Une réponse solide au bout de 4 à 6 semaines et des effets secondaires minimes

« Les traitements efficaces dans la dépression bipolaire sont très limités, surtout pour la phase dépressive », a déclaré le Pr Sit. « Cela nous donne une nouvelle option de traitement pour les patients bipolaires dont nous savons qu’ils obtiennent une réponse solide au bout de quatre à six semaines. » De plus, les patients rencontrés des effets secondaires minimes. Personne n'a connu d’épisodes de manie ou d'hypomanie.

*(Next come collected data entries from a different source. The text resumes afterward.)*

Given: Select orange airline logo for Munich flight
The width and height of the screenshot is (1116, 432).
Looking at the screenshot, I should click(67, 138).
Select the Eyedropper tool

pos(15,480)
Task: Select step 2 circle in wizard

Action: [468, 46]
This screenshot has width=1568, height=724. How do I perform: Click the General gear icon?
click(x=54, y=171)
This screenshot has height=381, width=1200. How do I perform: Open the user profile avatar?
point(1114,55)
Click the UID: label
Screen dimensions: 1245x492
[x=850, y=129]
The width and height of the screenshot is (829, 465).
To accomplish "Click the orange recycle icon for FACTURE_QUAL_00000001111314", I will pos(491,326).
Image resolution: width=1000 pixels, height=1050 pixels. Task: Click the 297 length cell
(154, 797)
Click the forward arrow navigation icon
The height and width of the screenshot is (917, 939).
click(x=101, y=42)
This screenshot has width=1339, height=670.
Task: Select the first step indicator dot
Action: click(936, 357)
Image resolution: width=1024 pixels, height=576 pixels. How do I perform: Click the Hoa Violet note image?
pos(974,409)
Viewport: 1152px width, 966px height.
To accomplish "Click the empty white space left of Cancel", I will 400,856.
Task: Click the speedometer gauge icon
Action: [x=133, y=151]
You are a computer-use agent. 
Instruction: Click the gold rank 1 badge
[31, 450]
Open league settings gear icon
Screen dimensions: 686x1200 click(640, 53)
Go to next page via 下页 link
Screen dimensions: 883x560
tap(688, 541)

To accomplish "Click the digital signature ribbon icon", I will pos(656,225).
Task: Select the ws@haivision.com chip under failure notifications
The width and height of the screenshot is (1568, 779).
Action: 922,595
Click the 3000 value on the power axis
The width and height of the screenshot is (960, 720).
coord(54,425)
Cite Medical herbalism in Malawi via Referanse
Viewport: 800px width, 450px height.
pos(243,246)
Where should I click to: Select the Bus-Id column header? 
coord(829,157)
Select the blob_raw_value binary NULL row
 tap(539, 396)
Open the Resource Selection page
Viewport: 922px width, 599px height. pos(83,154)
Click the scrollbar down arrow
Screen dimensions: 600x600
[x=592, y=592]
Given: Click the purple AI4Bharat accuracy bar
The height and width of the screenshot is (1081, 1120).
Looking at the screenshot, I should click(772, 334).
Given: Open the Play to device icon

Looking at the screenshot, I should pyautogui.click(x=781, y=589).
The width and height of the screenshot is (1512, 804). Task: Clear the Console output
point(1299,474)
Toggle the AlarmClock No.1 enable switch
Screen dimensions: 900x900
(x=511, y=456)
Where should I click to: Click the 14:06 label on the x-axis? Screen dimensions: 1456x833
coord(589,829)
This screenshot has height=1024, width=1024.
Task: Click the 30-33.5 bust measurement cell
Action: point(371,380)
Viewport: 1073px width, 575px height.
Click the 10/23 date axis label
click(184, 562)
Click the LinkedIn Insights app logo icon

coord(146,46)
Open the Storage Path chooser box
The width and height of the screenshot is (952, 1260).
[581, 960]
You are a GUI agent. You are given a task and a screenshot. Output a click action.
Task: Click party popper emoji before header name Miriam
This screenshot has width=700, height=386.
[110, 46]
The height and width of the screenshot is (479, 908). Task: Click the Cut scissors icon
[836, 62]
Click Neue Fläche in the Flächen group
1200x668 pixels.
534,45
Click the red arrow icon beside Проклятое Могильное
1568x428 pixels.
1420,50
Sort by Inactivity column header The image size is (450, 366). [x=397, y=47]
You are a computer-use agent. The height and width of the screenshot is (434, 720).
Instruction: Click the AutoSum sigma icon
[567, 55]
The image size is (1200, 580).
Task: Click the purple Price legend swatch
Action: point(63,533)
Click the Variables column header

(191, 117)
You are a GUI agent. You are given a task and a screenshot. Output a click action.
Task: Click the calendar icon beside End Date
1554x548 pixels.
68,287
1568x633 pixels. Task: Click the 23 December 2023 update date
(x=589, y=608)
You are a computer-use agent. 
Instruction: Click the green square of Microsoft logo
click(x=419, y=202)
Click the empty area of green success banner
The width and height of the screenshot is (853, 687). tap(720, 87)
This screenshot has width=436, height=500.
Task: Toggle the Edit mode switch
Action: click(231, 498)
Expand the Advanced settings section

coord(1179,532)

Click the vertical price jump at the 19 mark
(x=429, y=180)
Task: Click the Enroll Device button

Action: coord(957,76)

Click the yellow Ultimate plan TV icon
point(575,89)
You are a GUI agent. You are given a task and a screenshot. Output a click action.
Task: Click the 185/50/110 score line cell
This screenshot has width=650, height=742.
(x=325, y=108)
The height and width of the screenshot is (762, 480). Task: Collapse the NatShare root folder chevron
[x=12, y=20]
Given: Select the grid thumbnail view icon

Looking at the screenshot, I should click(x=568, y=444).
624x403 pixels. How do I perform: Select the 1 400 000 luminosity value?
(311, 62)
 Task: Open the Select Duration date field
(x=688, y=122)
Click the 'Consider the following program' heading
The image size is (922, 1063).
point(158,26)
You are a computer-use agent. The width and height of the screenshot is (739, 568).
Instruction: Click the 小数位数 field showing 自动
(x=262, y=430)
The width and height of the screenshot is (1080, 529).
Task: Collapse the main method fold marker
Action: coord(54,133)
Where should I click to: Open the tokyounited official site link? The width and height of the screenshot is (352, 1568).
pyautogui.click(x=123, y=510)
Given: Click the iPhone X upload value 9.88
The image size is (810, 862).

 « En tant que cliniciens, nous nous devons de trouver des traitements qui évitent ces effets secondaires et permettant une réponse confortable et stable. Le traitement avec la lumière vive à la mi-journée peut en être un » a-t-elle ajouté.

Quelles modalités de traitement chez les patients bipolaires ?

« Autant le protocole d’utilisation de la luminothérapie (durée, période de la journée) est bien établi et ne pose pas de problème chez les personnes déprimées (sans troubles bipolaires), autant on ne connait pas les modalités d’escalade thérapeutique chez les patients atteints de troubles bipolaires, a commenté le Dr Pierre A. Geoffroy, psychiatre au sein du Centre Expert FondaMental troubles bipolaires de l'Hôpital Fernand Widal, pour Medscape édition française.

L’aspect le plus original de ce travail tient donc au fait que donner à la mi-journée la luminothérapie n’a entrainé aucun virage maniaque ». 

Si aujourd’hui, les raisons d’une telle différence de timing restent obscures, les années qui viennent devraient voir les bases du fonctionnement de la luminothérapie chez les patients bipolaires et les modalités du « traitement » (doses, horaires, durées) s’éclaircir.

A Chicago, Sit et ses collègues envisagent déjà de nouvelles études, tandis que de ce côté-ci de l’Atlantique, le Dr Geoffroy s’apprête à lancer, lui aussi, un essai sur la luminothérapie visant à définir ses modalités chez les patients atteints de troubles bipolaires.